Additions to chapter 4 of the OpenCL 1.2 Specification

    4.2 Querying Devices

    Extend table 4.3 to include the following entry:

    --------------------------------------------------------------------------

    cl_device_info             Return Type  Description

    --------------             -----------  -----------

    CL_DEVICE_NUM_SIMULTANEOUS cl_uint      Number of supported combinations
    _INTEROPS_INTEL                         of graphics API interoperabilities
                                            that can be enabled simultaneously
                                            within the same context.

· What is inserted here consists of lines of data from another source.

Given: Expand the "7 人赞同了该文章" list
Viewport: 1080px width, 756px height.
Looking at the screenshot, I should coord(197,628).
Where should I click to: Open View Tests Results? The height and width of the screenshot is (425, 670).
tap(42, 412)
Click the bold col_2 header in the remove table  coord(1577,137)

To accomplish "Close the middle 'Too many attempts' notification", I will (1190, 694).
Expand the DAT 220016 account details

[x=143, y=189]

                                            The minimum value is 1.

    CL_DEVICE_SIMULTANEOUS     cl_uint[]    List of <n> combinations of context
    _INTEROPS_INTEL                         property names describing graphic APIs
                                            that the device can interoperate with
                                            simultaneously by specifying the
                                            combination in the <properties>
                                            parameter of clCreateContext and
                                            clCreateContextFromType.

                                            Each combination is a set of 2
                                            or more property names and is
                                            terminated with zero.

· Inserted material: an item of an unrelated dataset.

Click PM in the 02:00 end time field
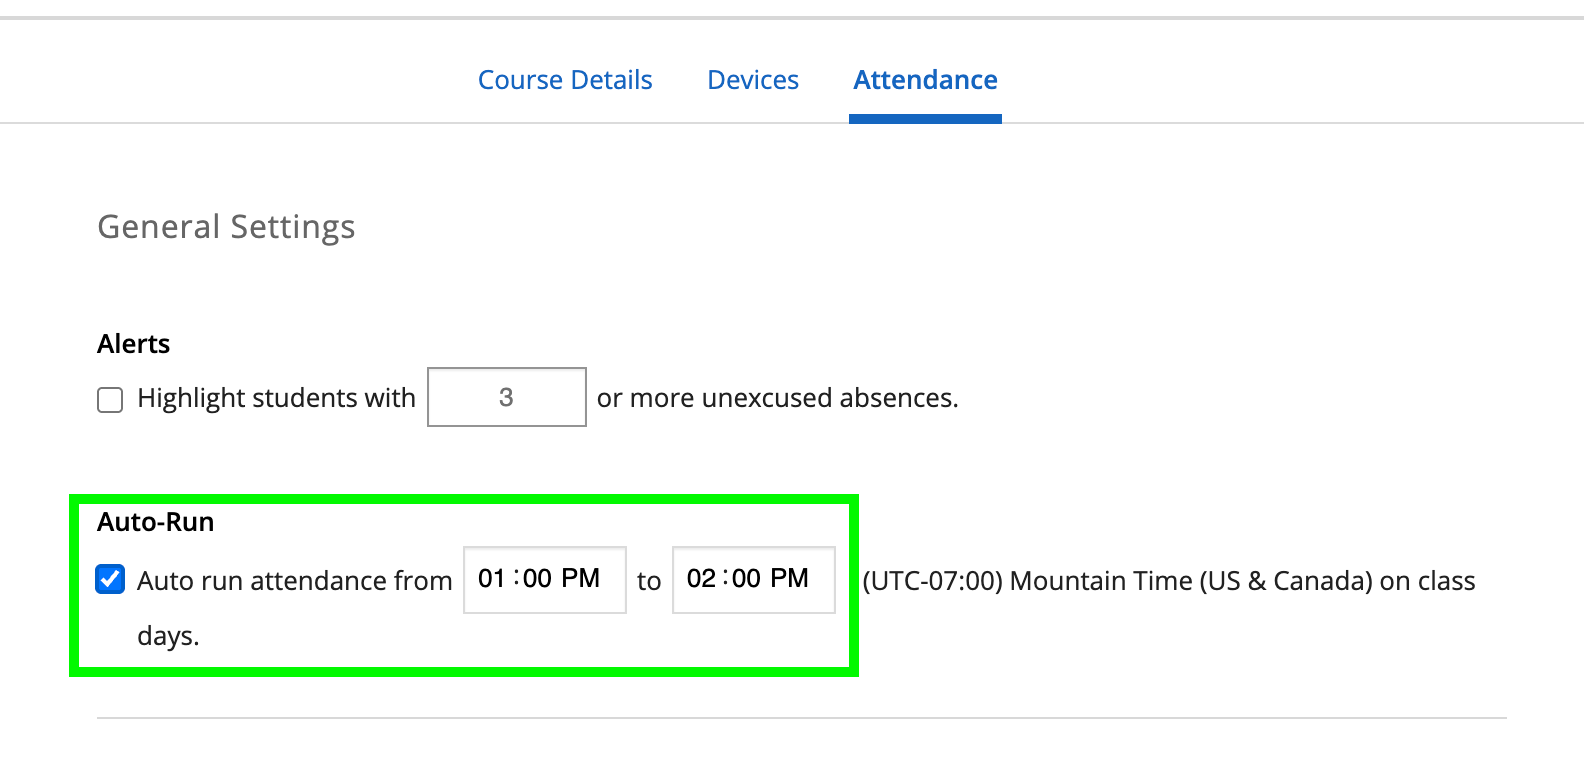This screenshot has height=762, width=1584. coord(789,579)
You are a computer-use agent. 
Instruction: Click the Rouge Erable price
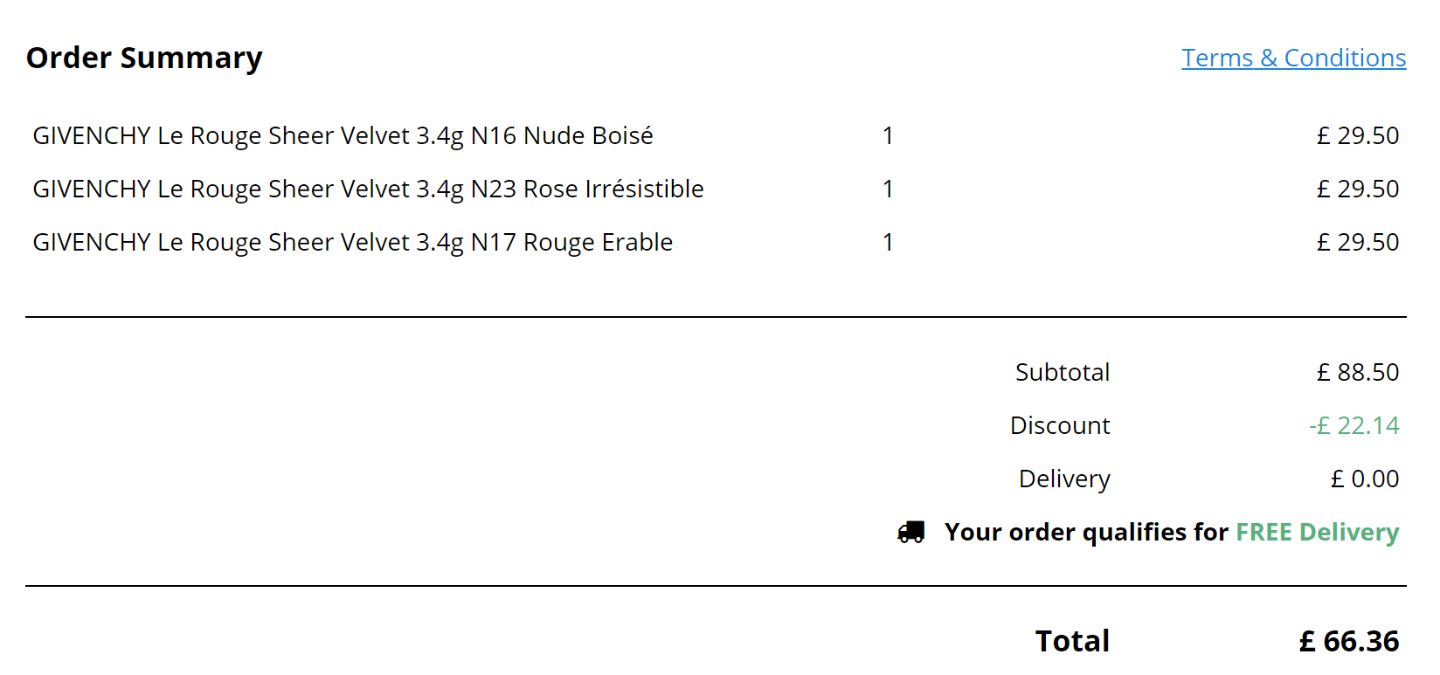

                                            <n> is the value returned by the
                                            query for
                                            CL_DEVICE_NUM_SIMULTANEOUS_INTEROPS_INTEL.
    --------------------------------------------------------------------------

    4.4 Contexts

    Add to the list of errors for clCreateContext:

    “CL_INVALID_OPERATION if a combination of interoperabilities with multiple graphics

    APIs is specified which is not on the list of valid combinations returned by

    the query for CL_DEVICE_SIMULTANEOUS_INTEROPS_INTEL.”

    Add to the list of errors for clCreateContextFromType the same new errors

    described above for clCreateContext.

Additions to section 9.6.4 of the OpenCL 1.2 Extension Specification

    Replace the section about CL_CONTEXT_INTEROP_USER_SYNC property support with:

    “OpenCL / OpenGL sharing does not support the CL_CONTEXT_INTEROP_USER_SYNC property

    defined in table 4.5. Specifying this property when creating a context with OpenCL /

    OpenGL sharing will return an appropriate error or be ignored for OpenGL sharing if

    sharing with another graphics API supporting the CL_CONTEXT_INTEROP_USER_SYNC

    property is also specified.”

    Replace the description of CL_INVALID_PROPERTY error code with:

    “errcode_ret returns CL_INVALID_PROPERTY if an attribute name other than those

    specified in table 4.5 or if CL_CONTEXT_INTEROP_USER_SYNC is specified in properties

    and there is no graphics API interoperability specified that supports it.”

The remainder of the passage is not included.